QUESTION: A supervisor recently asked me for information on striping and signage of parking lots for ADA compliance, and I found “ADA Business Brief: Restriping Parking Lots” on the Department of Justice website. However, the document is dated January 2002. Is this information still accurate? —Renée, Colorado
ANSWER: Although there is good information in that document, it is not up to date with current requirements found in the 2010 ADA design guidelines. But before we review those guidelines, I also want to stress the importance of checking your governing state’s laws as well. For instance, the State of Missouri has a more stringent van spaces requirement than ADA guidelines, and Missouri’s required signage includes a fine.
The most important changes reflected in the 2010 ADA guidelines are:
1. 208.2.4 Van Parking Spaces states that for every six accessible parking spaces, there needs to be a van-accessible space. This is an increase for van parking, as the previous guidelines required an accessible van space for every eight car spaces.
2. 502.2 Vehicle Spaces designates universal design for the accessible van parking space (11-foot-wide parking space with 5-foot-wide access aisle). The original guideline of 8 feet for the parking space and 8 feet for the access aisle is still allowed in existing striped situations.

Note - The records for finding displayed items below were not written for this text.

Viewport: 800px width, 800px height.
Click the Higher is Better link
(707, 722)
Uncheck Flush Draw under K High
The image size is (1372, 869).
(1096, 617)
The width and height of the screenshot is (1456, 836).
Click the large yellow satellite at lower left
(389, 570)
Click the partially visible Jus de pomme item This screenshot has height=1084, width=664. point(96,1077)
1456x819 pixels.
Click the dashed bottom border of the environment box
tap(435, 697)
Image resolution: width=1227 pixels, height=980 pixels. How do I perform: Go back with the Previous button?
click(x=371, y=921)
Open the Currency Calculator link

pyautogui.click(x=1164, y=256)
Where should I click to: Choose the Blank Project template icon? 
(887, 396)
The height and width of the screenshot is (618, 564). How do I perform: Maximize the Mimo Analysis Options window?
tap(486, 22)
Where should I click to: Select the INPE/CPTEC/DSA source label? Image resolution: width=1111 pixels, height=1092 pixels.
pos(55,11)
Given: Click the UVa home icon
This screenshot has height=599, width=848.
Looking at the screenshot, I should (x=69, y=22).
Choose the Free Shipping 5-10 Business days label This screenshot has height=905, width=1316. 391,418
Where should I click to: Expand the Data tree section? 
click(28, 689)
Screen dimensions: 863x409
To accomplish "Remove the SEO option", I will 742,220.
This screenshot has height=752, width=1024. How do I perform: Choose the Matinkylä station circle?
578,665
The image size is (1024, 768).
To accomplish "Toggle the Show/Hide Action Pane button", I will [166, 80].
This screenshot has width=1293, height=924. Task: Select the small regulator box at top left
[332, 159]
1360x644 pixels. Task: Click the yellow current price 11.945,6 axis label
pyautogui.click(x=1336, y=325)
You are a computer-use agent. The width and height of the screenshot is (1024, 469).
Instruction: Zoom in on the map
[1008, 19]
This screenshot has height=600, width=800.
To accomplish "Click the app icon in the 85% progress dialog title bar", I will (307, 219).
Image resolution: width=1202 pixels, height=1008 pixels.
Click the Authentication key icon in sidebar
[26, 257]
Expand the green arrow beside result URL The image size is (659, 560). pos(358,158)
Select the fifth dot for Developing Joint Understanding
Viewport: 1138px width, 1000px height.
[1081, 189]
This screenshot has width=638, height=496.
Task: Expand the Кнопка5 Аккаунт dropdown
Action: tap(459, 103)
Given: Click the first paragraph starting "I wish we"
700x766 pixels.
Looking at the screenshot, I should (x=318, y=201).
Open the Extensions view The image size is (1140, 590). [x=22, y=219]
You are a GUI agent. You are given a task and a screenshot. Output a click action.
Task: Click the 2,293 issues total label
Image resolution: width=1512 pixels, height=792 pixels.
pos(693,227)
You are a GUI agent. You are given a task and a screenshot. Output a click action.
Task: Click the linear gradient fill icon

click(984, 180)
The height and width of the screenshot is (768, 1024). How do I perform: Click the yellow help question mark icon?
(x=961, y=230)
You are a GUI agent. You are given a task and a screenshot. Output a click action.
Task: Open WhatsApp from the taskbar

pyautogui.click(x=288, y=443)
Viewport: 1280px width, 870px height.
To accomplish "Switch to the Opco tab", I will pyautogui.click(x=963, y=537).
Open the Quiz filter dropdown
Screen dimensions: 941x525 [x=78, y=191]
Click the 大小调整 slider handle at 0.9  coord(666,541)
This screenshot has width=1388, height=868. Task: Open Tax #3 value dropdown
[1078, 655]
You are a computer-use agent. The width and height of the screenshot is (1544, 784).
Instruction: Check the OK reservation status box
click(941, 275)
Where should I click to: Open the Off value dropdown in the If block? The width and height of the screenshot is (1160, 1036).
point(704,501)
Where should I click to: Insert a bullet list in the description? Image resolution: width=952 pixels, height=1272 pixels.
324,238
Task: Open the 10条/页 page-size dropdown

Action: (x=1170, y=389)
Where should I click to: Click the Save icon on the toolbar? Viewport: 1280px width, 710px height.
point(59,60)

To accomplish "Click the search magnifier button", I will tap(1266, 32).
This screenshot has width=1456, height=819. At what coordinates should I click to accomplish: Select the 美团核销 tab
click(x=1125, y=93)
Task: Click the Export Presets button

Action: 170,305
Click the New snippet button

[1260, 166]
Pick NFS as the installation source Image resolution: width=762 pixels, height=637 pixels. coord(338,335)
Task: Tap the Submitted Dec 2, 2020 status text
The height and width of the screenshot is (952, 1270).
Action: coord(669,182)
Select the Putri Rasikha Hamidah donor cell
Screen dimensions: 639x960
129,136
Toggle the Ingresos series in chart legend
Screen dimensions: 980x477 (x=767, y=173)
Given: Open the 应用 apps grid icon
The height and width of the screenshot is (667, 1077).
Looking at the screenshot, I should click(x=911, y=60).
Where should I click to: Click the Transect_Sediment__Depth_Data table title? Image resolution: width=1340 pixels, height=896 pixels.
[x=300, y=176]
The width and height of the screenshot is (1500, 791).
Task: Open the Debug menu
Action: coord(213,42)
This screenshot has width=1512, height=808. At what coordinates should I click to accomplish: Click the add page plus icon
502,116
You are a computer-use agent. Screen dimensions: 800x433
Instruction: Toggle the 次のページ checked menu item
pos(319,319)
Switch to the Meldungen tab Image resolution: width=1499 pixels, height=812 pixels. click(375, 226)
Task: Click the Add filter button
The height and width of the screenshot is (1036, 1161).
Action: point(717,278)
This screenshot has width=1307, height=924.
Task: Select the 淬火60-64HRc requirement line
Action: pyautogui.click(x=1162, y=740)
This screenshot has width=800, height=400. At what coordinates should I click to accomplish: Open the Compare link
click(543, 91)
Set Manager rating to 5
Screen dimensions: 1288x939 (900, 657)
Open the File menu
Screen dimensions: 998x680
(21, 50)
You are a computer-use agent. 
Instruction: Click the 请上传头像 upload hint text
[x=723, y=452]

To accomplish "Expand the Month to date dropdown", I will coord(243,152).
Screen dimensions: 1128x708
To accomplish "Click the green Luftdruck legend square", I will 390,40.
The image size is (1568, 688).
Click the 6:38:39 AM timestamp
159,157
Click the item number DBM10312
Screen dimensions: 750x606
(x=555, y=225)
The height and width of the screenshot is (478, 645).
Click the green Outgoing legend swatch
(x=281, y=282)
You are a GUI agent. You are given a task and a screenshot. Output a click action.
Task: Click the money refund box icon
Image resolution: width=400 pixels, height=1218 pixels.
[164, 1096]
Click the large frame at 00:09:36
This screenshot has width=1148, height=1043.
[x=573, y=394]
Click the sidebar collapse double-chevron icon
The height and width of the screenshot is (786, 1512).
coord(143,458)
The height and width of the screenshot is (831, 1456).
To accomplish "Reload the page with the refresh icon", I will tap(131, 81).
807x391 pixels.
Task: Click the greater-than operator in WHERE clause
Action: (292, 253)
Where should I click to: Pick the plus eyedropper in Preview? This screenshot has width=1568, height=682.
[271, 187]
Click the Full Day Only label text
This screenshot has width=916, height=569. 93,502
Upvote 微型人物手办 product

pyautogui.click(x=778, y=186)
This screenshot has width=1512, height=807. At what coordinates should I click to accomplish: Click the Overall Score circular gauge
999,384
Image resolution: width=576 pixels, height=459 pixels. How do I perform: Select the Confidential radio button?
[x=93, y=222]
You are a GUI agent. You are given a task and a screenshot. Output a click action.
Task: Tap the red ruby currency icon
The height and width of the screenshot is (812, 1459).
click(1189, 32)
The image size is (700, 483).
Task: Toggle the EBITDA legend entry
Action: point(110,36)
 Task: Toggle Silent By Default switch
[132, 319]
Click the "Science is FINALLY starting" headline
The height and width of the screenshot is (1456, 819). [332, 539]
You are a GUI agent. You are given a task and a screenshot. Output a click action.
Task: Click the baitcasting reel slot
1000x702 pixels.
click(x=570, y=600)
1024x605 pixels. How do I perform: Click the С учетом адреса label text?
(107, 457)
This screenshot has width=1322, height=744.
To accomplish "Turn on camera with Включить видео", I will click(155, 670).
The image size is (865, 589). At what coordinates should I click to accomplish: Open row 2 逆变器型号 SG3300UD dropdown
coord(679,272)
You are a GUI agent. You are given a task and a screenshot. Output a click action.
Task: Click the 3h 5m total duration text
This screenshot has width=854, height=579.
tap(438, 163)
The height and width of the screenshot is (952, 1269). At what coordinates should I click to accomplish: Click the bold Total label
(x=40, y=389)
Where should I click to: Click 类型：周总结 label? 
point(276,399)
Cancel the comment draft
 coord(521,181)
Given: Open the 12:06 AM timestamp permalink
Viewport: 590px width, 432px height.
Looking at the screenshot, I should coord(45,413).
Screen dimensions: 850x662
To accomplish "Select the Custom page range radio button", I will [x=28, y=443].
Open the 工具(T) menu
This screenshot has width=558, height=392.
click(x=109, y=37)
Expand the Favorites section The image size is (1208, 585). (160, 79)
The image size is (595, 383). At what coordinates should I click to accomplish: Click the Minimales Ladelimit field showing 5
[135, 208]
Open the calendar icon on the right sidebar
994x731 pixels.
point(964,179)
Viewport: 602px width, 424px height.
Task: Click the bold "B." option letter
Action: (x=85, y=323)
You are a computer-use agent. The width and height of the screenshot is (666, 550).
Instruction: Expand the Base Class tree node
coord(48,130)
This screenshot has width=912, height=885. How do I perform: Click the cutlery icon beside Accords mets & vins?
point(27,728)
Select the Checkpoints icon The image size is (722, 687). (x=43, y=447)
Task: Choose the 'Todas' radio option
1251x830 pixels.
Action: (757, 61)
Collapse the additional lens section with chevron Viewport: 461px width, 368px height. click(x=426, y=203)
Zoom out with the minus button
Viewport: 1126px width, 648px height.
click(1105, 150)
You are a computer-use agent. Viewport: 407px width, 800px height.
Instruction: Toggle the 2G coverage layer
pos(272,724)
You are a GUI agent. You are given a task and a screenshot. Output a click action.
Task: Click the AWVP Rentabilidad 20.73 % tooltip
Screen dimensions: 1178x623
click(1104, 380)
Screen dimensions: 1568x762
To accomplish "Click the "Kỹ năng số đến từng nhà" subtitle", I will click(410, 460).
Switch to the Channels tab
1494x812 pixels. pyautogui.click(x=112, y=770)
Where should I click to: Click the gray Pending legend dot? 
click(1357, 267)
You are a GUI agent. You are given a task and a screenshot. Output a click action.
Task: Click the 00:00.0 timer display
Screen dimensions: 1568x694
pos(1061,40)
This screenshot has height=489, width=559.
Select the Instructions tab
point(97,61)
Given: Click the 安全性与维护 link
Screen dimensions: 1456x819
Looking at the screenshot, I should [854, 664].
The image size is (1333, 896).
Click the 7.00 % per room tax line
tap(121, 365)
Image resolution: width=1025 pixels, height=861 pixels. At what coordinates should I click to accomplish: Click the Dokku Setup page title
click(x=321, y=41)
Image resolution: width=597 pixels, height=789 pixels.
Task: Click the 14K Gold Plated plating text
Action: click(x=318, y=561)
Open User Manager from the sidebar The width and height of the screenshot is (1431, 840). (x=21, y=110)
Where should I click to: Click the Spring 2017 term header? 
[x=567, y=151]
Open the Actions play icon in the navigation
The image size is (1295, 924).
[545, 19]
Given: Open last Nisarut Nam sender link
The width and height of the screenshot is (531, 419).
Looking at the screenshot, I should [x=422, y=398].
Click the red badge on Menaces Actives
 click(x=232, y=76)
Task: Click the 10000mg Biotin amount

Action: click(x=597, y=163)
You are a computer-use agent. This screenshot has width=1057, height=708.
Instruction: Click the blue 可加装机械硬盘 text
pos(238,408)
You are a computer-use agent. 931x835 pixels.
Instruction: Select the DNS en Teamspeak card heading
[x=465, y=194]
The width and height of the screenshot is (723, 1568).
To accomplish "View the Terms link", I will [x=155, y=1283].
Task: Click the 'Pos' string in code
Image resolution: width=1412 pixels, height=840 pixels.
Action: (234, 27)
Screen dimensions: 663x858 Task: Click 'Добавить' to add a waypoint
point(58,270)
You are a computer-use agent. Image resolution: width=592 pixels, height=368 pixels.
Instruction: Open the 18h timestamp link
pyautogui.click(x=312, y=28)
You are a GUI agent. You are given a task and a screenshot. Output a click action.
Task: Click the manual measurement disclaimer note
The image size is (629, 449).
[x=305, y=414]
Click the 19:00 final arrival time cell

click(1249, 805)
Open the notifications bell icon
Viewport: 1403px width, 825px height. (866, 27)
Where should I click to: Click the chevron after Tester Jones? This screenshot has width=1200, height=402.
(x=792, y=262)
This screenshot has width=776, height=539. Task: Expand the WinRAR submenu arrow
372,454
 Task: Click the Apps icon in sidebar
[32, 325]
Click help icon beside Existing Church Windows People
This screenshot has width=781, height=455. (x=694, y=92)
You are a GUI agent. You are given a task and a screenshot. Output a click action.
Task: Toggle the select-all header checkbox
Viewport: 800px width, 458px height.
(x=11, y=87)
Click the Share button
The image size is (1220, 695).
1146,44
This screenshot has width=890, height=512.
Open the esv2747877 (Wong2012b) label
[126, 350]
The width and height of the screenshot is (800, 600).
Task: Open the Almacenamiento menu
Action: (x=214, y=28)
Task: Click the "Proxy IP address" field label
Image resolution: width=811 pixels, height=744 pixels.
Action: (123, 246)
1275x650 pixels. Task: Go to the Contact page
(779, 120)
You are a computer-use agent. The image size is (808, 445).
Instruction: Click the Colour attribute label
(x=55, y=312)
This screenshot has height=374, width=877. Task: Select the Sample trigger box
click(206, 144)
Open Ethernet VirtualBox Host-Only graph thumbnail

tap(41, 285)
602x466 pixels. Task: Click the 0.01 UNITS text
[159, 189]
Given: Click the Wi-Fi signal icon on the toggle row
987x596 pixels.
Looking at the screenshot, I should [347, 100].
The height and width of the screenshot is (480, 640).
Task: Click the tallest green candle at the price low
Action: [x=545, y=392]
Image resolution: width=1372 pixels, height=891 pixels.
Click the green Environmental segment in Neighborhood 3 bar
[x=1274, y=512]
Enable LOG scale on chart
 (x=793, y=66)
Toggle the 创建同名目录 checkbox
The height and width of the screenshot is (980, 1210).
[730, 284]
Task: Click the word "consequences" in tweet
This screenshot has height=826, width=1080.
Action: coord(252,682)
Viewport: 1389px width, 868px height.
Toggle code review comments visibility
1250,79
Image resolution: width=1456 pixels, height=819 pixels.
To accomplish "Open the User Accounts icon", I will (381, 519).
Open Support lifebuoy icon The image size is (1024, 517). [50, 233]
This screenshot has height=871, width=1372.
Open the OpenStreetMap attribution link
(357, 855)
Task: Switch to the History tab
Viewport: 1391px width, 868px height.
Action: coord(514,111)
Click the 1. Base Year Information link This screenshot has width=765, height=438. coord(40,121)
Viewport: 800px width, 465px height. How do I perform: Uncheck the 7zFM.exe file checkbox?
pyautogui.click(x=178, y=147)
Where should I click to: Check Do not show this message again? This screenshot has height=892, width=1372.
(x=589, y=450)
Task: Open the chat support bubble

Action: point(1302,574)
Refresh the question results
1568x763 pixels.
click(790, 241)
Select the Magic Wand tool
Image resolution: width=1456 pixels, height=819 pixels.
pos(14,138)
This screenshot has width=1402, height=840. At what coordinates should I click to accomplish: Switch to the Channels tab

3. 502.6 Identification requires signage to state “van accessible” versus just the word “van.” The advisory explains that just using “van” changes the meaning of the sign, making it more restrictive when the intent is to inform.
Changes in scoping
1991 Standards require a specified number of parking spaces to be accessible. 2010 Standards include updates to those scoping requirements (see 208.2.4 Van Parking Spaces above). Find them in Chapter 202 Existing Buildings and Facilities, section 208 Parking Spaces. Access the standards here.
Read the advisories!
Some of the greatest additions to the new guidelines are the highlighted advisory comments immediately below the actual guidelines. You must read the advisories to better understand how to comply with the regulations. For example, 502.7 Relationship to Accessible Routes clearly states that parked vehicles cannot obstruct the access routes. The advisory helps by suggesting an option that prevents vehicles from intruding into the width of the access route. Check out the full standard in section 502, along with the related advisories.
I’m wishing you success in all you are doing to improve the world we live in.